= The data =
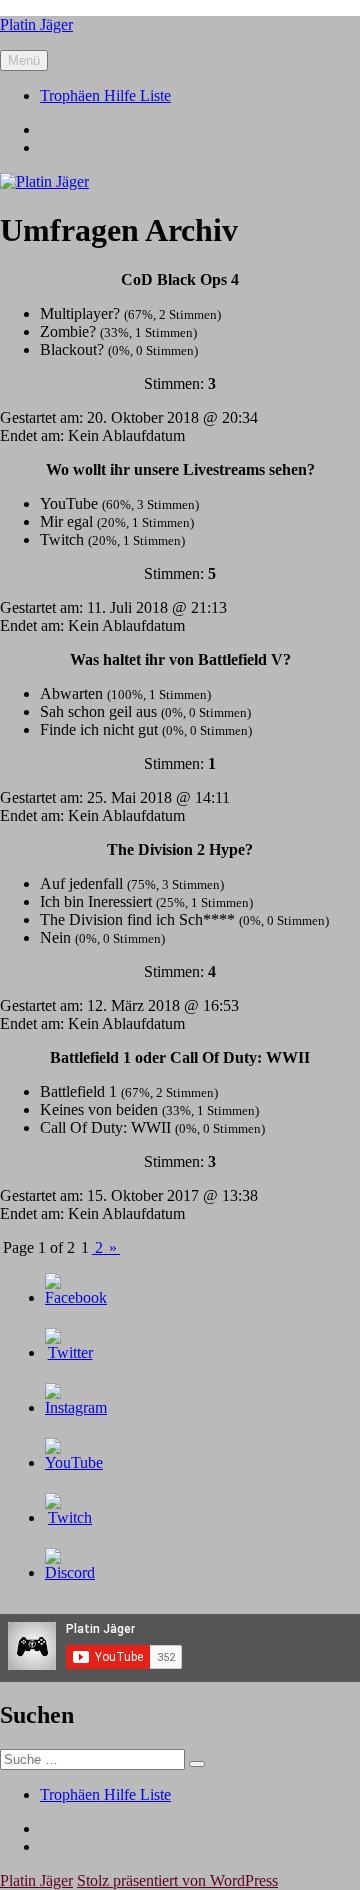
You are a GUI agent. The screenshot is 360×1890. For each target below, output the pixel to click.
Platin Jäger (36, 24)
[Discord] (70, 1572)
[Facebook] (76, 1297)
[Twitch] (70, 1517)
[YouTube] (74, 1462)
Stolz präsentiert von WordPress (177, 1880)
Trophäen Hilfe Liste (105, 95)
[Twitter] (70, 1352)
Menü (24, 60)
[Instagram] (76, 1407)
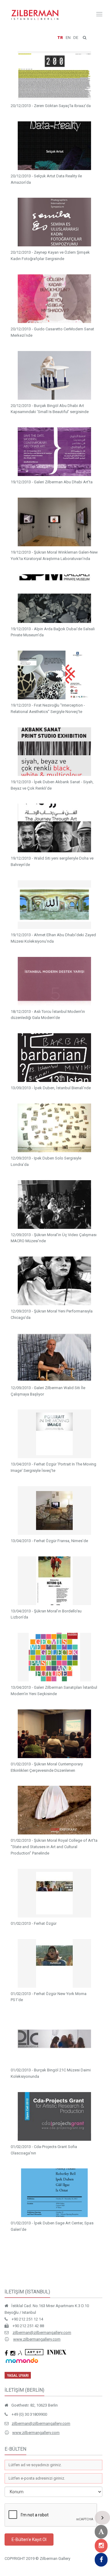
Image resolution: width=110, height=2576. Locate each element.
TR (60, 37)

= What you need to do =
Return every line from the entries above that contains the word "each".

= Solution for this problem =
You are a GUI agent. The screenshot is 360×1890. For each target below, output the pixel to click.
Image resolution: width=110, height=2576. Locate each element.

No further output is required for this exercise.